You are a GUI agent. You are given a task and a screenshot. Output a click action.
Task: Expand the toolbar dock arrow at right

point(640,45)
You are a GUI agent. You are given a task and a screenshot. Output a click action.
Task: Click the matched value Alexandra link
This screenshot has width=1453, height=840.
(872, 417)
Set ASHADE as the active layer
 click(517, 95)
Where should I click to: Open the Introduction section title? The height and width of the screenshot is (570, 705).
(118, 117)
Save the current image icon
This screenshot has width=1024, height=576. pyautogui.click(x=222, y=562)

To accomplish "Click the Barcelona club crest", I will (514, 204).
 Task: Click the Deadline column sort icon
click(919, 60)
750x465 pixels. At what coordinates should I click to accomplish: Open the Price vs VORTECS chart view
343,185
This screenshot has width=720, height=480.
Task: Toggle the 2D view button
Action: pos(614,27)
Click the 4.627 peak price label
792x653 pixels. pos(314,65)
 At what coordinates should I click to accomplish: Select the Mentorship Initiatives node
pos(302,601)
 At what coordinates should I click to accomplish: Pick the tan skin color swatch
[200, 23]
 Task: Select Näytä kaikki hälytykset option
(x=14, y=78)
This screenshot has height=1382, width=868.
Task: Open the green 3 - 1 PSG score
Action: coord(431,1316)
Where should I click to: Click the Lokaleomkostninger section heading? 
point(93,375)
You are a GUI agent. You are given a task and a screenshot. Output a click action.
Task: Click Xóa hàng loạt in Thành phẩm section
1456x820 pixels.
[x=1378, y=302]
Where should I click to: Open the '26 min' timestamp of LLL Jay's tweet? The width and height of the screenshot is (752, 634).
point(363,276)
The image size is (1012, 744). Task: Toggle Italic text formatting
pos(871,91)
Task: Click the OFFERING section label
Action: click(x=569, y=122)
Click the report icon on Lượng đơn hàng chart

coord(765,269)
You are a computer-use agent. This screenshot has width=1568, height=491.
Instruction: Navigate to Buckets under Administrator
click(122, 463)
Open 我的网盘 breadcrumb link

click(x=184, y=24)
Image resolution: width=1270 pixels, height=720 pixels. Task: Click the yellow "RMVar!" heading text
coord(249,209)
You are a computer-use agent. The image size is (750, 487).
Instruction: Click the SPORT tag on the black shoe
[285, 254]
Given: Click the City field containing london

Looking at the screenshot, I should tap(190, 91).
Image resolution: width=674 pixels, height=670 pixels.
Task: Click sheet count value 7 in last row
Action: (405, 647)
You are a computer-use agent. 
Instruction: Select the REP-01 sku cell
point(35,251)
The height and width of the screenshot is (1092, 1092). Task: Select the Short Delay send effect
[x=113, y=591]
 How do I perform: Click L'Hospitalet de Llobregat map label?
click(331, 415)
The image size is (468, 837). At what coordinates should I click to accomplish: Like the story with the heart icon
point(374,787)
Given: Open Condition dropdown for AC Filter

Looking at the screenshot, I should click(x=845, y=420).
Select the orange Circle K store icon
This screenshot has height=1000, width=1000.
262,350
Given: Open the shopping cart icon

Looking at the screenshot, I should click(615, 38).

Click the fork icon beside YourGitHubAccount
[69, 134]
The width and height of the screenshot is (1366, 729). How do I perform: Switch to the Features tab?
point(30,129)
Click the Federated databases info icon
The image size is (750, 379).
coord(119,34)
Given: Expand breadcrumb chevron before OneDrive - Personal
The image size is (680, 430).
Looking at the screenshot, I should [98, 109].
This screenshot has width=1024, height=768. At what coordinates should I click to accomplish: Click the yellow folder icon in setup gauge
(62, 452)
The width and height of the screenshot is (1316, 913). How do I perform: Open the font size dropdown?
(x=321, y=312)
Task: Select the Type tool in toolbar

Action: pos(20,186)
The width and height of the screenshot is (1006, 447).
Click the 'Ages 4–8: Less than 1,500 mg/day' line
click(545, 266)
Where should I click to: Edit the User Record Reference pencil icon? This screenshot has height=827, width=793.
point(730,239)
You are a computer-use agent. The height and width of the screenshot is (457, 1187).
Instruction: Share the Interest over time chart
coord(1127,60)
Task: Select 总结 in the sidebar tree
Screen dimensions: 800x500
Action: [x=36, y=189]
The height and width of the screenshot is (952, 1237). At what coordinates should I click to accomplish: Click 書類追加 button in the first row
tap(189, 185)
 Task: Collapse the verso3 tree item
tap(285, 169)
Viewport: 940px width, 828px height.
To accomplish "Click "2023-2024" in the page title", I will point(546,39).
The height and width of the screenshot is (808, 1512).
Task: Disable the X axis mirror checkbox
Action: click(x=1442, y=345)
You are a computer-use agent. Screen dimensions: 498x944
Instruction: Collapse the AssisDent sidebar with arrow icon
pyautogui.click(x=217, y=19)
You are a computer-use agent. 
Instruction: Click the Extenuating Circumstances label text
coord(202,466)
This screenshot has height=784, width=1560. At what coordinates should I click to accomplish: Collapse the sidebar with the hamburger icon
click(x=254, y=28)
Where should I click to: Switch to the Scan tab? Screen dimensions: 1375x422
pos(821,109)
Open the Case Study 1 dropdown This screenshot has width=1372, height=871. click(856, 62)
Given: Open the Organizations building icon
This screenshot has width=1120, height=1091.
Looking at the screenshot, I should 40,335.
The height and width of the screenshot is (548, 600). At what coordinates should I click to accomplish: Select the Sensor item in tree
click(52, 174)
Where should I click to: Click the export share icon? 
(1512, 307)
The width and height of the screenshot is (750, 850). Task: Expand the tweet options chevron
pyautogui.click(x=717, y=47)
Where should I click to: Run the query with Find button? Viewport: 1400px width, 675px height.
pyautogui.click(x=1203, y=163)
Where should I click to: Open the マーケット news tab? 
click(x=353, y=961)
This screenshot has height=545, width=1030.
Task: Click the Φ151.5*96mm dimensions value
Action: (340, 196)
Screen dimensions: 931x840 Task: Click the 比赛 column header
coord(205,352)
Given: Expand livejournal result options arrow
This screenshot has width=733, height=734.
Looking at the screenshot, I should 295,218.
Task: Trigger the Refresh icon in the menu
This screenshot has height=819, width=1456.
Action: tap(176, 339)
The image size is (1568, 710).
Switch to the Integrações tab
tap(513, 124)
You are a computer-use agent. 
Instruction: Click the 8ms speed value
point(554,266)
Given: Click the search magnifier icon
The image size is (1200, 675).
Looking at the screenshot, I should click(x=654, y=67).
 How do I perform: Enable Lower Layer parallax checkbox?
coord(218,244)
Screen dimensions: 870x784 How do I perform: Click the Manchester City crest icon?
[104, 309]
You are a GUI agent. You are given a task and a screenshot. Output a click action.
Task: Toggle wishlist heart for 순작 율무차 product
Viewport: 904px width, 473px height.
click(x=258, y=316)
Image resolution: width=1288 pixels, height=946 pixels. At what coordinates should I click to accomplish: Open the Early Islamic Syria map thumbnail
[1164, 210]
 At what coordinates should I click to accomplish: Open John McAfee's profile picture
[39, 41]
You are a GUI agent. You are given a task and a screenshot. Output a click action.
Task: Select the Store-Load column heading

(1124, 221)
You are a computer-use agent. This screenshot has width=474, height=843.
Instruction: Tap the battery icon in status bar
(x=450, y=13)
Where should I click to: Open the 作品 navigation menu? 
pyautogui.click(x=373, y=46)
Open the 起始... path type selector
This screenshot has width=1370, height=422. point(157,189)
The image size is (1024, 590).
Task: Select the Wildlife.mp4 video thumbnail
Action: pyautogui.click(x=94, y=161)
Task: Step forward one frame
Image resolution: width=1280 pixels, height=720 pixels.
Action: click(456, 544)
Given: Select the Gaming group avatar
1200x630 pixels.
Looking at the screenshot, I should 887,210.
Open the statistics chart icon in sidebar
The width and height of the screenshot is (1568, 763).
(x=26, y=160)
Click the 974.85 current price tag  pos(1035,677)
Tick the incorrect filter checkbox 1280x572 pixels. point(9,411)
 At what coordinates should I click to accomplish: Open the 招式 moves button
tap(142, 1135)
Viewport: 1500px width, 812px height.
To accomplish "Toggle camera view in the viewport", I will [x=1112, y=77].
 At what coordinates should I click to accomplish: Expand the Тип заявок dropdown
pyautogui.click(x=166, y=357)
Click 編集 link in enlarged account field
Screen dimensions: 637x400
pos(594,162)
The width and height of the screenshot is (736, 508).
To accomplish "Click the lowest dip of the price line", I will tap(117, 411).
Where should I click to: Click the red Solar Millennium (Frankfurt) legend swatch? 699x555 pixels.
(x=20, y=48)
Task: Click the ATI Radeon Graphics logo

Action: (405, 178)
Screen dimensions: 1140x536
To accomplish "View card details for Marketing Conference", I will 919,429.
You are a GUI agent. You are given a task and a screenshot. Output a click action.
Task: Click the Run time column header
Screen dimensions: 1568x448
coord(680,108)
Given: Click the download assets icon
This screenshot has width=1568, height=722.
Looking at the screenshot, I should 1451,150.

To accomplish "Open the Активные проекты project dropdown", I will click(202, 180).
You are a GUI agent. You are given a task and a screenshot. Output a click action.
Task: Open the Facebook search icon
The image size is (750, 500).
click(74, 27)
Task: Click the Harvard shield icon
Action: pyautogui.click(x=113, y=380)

--------

• **WHAT YOU NEED TO DO**
Begin at the first line of the entries above and copy every line exactly, ending with the line that contains "Task: Click Xóa".

• **SOLUTION FOR THIS TASK**
You are a GUI agent. You are given a task and a screenshot. Output a click action.
Task: Expand the toolbar dock arrow at right

point(640,45)
You are a GUI agent. You are given a task and a screenshot. Output a click action.
Task: Click the matched value Alexandra link
This screenshot has width=1453, height=840.
(872, 417)
Set ASHADE as the active layer
 click(517, 95)
Where should I click to: Open the Introduction section title? The height and width of the screenshot is (570, 705).
(118, 117)
Save the current image icon
This screenshot has width=1024, height=576. pyautogui.click(x=222, y=562)

To accomplish "Click the Barcelona club crest", I will (514, 204).
 Task: Click the Deadline column sort icon
click(919, 60)
750x465 pixels. At what coordinates should I click to accomplish: Open the Price vs VORTECS chart view
343,185
This screenshot has width=720, height=480.
Task: Toggle the 2D view button
Action: pos(614,27)
Click the 4.627 peak price label
792x653 pixels. pos(314,65)
 At what coordinates should I click to accomplish: Select the Mentorship Initiatives node
pos(302,601)
 At what coordinates should I click to accomplish: Pick the tan skin color swatch
[200, 23]
 Task: Select Näytä kaikki hälytykset option
(x=14, y=78)
This screenshot has height=1382, width=868.
Task: Open the green 3 - 1 PSG score
Action: coord(431,1316)
Where should I click to: Click the Lokaleomkostninger section heading? 
point(93,375)
You are a GUI agent. You are given a task and a screenshot. Output a click action.
Task: Click Xóa hàng loạt in Thành phẩm section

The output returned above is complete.